If you still think we do not have a corruption problem, just look at what happened. Twenty people are not just a few bad apples - they are a sign that we are now like the rest of the world and we have a corruption problem.
Heather du Plessis-Allan is a journalist and radio broadcaster who hosts Newstalk ZB's weekday Drive-Time Show – where this article was sourced.

8 comments:
I am certain if NZ had effective anti corruption laws and enforcement, a snatching at the surface would identify corruption at all levels in this country.
NZ has entered a new age.
As our society 'diversifies' and the old English Social Contract gets undermined, we lose that basic belief & trust in each other.

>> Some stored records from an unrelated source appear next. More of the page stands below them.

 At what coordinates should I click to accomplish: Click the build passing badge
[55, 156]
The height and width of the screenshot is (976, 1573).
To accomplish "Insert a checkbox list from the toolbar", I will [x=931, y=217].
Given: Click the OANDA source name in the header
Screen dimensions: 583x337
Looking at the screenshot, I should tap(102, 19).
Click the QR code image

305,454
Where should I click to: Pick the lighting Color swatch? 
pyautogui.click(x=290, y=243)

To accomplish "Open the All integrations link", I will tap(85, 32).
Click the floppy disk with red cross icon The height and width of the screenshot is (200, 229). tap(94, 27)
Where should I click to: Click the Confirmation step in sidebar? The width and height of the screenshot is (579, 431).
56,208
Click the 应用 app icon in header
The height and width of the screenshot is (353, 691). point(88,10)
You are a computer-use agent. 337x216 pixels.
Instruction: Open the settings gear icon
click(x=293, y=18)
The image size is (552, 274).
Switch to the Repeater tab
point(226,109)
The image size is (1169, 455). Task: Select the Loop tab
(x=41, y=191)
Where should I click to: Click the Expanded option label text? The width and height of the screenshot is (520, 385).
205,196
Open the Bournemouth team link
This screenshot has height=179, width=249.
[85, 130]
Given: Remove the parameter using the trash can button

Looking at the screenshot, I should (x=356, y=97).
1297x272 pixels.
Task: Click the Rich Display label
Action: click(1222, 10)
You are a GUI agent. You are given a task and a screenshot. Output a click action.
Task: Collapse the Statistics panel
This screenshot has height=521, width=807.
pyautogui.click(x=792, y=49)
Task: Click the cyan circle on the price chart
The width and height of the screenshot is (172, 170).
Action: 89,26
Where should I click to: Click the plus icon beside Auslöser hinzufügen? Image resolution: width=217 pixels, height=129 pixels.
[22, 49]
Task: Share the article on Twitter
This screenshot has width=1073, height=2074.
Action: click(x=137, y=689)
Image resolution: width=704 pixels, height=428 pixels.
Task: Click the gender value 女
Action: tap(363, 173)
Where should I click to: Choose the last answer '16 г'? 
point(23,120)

Trust Lost is very hard to regain.
Once upon a time, in the old UK, parliamentarians & leaders of all colours,
"Fell on their swords" in response to foul play.
Not any more.
Maori & most other cultures have a terrible history in this "lack of dignity" & our future looks grim.
Every man for himself !!
If the race card is played with almost everything these days, let's play it here as well.
Our Government hands out millions of dollars for so called good projects for Maori, rarely is the accounting audited, the funds just disappear, the assets are misappropriated - just a shambles.
Then look at the Maori elite and their personal wealth !
Does the SFO ever look at them and how they managed to accumulated it ?
So many very dubious Maori trusts .
I smell a lot of rats.
Shane Jones and Casey Costello are the most egregious examples of corruption in politics in NZ. Interesting they aren’t covered in this opinion piece. I wonder why.
Despite signing the Treaty as equal British subjects, quaint colonist convention is not seen to apply to those with a trace of poynesian blood, as applies to very many inmates and warders. And the threat to staff and failies of cancellation from gang members is even more threatening than that from pro maori influence faced by persons in normal current environ.
Law changes in favour of mega fishery companies. Tax changes in favour of landlords and tobacco companies. Are these the things for the people of NZ?
If ‘corruption’ also includes the failure to act honourably and objectively in positions of power, then yes, we are well and truly departed from the high trust model that this country once operated on. There seems to be a snowball’s chance in hell of ever reversing the direction we are now on. Eliminating political parties in govt would be a great start. Pigs might also fly.
Is helping yourself to cut price coffees and taking the 50%discount offered on takeaways low level corruption?